AZ pushes pedal to metal on PhIII oral RA blitzkrieg

Just six months after AstraZeneca paid $100 million upfront to grab the licensing rights to Rigel's promising oral rheumatoid arthritis therapy, the pharma giant is ramping up a slate of late-stage trials as it drives toward a planned set of regulatory filings. For AstraZeneca, the clinical blitzkrieg reflects its determination to move quickly on fostamatanib as it jockeys for a better position in a development race against Pfizer on successors to the current generation to anti-TNF injections.

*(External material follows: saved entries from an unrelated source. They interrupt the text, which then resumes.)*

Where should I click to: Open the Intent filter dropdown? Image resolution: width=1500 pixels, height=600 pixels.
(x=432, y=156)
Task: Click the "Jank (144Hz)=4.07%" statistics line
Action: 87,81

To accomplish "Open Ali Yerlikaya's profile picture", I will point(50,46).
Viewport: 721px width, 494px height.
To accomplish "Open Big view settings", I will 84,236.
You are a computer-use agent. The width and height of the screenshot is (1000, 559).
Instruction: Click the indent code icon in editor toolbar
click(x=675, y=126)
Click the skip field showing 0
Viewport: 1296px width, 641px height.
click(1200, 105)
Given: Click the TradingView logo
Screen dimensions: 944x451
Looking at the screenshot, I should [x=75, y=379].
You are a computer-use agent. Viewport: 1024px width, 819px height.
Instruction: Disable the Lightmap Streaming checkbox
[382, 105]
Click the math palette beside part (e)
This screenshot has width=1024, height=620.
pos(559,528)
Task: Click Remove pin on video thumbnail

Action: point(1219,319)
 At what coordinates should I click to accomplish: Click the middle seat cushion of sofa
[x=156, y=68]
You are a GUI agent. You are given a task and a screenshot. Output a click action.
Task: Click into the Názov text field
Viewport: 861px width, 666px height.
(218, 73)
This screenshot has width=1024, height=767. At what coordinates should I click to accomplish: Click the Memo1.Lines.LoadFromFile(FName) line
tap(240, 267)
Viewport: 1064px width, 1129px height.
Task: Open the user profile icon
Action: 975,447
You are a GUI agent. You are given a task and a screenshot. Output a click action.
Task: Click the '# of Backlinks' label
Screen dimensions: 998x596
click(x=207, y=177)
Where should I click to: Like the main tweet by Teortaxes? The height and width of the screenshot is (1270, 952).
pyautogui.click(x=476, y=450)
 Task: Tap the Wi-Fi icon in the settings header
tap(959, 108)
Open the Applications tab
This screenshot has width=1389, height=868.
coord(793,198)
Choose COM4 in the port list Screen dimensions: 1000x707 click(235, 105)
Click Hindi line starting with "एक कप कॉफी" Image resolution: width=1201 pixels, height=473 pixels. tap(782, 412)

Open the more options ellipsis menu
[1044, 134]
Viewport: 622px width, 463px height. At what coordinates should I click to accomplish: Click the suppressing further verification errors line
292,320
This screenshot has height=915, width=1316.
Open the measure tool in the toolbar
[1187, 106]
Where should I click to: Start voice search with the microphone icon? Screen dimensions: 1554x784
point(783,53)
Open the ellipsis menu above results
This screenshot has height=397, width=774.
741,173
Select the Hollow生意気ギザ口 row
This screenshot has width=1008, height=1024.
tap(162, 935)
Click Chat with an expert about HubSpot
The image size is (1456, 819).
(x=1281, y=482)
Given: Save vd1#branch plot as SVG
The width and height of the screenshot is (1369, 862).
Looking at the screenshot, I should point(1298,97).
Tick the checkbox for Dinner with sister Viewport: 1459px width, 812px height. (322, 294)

The partnership is certainly paying off for Rigel, which announced this morning that it snagged a rich $25 million milestone for the clinical advance. Reuters' savvy Ben Hirschler picked up on AstraZeneca's quick-march decision to bounce back from a pair of critical trial failures last year. For Hirschler, the deal represents AstraZeneca's decision to switch focus rapidly rather than get mired by setbacks. And it's relying on considerable expertise to gain a better competitive position.

"It illustrates a departure for AstraZeneca. At the same time as we were progressing with our own two compounds in Phase IIb, we were also looking at the competitive opposition," Ricky Bache, head of the fostamatinib global product team, told Reuters. "Within two weeks of us regrettably finding we had a negative result with our compounds, we were already talking to Rigel ...We're pretty pleased with how fast we moved."

Rigel, which gained a $1.24 billion pact for R788, is pretty pleased with itself, as well.

"We are proud of our team's ability to successfully and smoothly transition both aspects of the fostamatinib program to AstraZeneca in just six months time, and are pleased to know that fostamatinib will be the focus of one of the largest Phase III studies in RA patients conducted to date," said James M. Gower, chairman and chief executive officer of Rigel.